• Passage to read:
————————

Ugh, I know. Everyone makes this resolution EVERY YEAR. I’m going to exercise everyday! I’m going to eat whole foods only! No more fast food! No more fad diets! I’m going to stop drinking/smoking/<insert your unhealthy habit here>! As I said before, I do not even like to make resolutions, and I know myself well enough that trying to attain one of these diet or lifestyle goals is not going to happen. I’m in my thirties now, and I’m more honest with myself. Setting unrealistic goals will only make me feel like garbage when I skip the gym, devour some birthday cake, or swing through a drive-through because I just cannot stand the thought of cooking dinner. And the older I get, the more I want to stay alive and healthy for as long as I can. I know your thirties are a little early to be panicking about aging but what can I say? I’m an overachiever.

————————

• Stored records:
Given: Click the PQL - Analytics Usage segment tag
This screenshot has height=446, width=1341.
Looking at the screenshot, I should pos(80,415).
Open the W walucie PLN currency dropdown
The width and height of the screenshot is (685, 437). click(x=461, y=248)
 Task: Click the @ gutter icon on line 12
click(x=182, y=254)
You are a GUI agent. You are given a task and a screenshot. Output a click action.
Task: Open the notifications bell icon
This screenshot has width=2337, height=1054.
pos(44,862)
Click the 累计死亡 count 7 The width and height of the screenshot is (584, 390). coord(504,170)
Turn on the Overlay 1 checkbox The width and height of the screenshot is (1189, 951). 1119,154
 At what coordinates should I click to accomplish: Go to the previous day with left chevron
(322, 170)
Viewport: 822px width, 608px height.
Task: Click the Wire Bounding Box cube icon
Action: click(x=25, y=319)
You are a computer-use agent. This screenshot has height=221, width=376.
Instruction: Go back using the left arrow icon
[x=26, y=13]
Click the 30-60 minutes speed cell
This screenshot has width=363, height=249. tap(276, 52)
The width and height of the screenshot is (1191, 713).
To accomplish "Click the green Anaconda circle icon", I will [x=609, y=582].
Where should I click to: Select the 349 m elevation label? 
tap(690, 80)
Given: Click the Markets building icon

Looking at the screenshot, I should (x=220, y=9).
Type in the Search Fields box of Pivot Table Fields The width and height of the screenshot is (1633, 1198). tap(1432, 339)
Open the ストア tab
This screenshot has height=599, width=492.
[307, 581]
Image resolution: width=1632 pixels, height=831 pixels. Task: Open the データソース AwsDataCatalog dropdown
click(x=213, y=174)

————————

• Instruction A: Decide whether each statement agrees with the passage on health resolutions, answering yes or no and quoting the deciding words: (i) the writer is in their thirties; (ii) the writer enjoys making resolutions; (iii) the writer describes themselves as an overachiever.
• Instruction B: Print the portion of the passage on health resolutions that begins at the words "Ugh, I know." and stops after "I’m an overachiever.".
The records play no part in what is asked here.

• Exercise output A:
(i) Yes: "I’m in my thirties now"
(ii) No: "I do not even like to make resolutions"
(iii) Yes: "I’m an overachiever."

• Exercise output B:
Ugh, I know. Everyone makes this resolution EVERY YEAR. I’m going to exercise everyday! I’m going to eat whole foods only! No more fast food! No more fad diets! I’m going to stop drinking/smoking/<insert your unhealthy habit here>! As I said before, I do not even like to make resolutions, and I know myself well enough that trying to attain one of these diet or lifestyle goals is not going to happen. I’m in my thirties now, and I’m more honest with myself. Setting unrealistic goals will only make me feel like garbage when I skip the gym, devour some birthday cake, or swing through a drive-through because I just cannot stand the thought of cooking dinner. And the older I get, the more I want to stay alive and healthy for as long as I can. I know your thirties are a little early to be panicking about aging but what can I say? I’m an overachiever.